Built of hopes and dreams and visions,
rock of faith and vault of grace;
here the love of Christ shall end divisions:
All are welcome, all are welcome,
all are welcome in this place.
I have to admit to liking this hymn a lot. Here are words we want to believe in, something that we are doing in our local church - warm, comforting, fuzzy even. And that's the problem: inclusion is NOT conformtable. When we think (or sing) about inclusion, there is an assumption that it is an easy thing, where we remain as we are and others come and join us without disturbing the statu quo we have created. That's not inclusion; it's a gathering of the like-minded, a dinner party with our friends.
Inclusion is a messy place with messed up people. It is having to sit next to people who might not share our views or our hygiene habits. It is taking seriously people that society has already written off. It is serving others who have nothing to offer in return. It is going beyond the exterior of rhetoric or people's pasts to live in reality. And it is being willing to acknowledge that we have a need to be with people we don't like because, without them, the Church - and we - are incomplete.
That's not to say that there is no place for exclusion. As Barbara Glasson often says: Where all are welcome, none are safe. Those of us who belong to minorities, we know that we still need places where people are like us and we can be sure of a welcome and no judgement. We need places where people 'get us' and we talk a common language. But let's be clear: that is NOT inclusion. Safer spaces are boundaried and entry is restricted.

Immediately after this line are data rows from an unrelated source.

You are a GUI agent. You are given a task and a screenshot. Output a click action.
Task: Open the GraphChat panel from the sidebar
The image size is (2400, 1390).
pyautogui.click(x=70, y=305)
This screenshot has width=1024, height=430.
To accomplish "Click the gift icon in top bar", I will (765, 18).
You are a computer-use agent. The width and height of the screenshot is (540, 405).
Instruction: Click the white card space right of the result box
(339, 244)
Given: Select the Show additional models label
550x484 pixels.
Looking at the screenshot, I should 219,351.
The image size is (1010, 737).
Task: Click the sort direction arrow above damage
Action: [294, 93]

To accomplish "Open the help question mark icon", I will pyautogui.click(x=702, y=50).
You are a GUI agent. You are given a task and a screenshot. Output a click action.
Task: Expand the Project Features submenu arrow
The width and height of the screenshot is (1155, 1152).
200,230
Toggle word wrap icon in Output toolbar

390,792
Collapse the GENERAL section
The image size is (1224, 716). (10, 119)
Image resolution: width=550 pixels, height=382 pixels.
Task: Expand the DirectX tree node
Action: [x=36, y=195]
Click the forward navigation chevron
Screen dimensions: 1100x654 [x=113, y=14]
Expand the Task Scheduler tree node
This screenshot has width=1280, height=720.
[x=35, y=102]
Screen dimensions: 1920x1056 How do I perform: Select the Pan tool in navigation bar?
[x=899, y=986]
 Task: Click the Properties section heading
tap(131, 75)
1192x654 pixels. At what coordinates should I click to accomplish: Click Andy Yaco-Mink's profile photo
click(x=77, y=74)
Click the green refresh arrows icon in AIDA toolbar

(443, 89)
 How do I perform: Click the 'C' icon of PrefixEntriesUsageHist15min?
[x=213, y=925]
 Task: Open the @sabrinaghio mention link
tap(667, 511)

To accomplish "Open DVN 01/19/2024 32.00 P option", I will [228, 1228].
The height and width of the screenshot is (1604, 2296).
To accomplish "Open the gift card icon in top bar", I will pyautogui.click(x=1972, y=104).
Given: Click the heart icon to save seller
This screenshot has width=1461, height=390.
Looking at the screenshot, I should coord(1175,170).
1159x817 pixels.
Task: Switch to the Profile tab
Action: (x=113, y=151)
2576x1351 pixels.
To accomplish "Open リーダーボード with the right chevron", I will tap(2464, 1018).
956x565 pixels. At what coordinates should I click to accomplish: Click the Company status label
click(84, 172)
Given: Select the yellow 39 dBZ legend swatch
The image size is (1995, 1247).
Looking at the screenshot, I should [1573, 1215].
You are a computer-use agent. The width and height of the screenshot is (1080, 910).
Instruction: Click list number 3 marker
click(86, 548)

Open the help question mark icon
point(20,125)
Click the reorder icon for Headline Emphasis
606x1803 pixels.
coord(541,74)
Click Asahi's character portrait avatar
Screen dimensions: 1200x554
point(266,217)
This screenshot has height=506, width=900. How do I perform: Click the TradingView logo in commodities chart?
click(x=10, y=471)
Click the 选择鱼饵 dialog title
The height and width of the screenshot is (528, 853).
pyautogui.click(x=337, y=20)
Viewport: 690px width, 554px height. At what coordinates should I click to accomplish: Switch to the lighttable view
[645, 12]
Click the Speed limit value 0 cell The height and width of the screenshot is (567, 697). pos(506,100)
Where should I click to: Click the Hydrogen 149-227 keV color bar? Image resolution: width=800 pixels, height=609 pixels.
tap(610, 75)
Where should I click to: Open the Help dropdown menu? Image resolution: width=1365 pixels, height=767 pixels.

The Church must provide both kinds of places if it is to fulfill its vocation. Inclusion does mean vulnerability and risk for those involved and some have risked too much to be part of that. But Blessed Oscar Romero reminded us that participation in the missio Dei is a corporate activity and we do it together or not at all. We are not all called to do everything, but only to play our part:
We accomplish in our lifetime only a tiny fraction of the magnificent enterprise that is God's work. Nothing we do is complete, which is a way of saying that the Kingdom always lies beyond us.
No statement says all that could be said. No prayer fully expresses our faith. No confession brings perfection. No pastoral visit brings wholeness. No program accomplishes the Church's mission. No set of goals and objectives includes everything. This is what we are about. We plant the seeds that one day will grow. We water seeds already planted, knowing that they hold future promise. We lay foundations that will need further development. We provide yeast that produces far beyond our capabilities. We cannot do everything, and there is a sense of liberation in realizing that.
This enables us to do something, and to do it very well. It may be incomplete, but it is a beginning, a step along the way, an opportunity for the Lord's grace to enter and do the rest. We may never see the end results, but that is the difference between the master builder and the worker. We are workers, not master builders; ministers, not messiahs. We are prophets of a future not our own.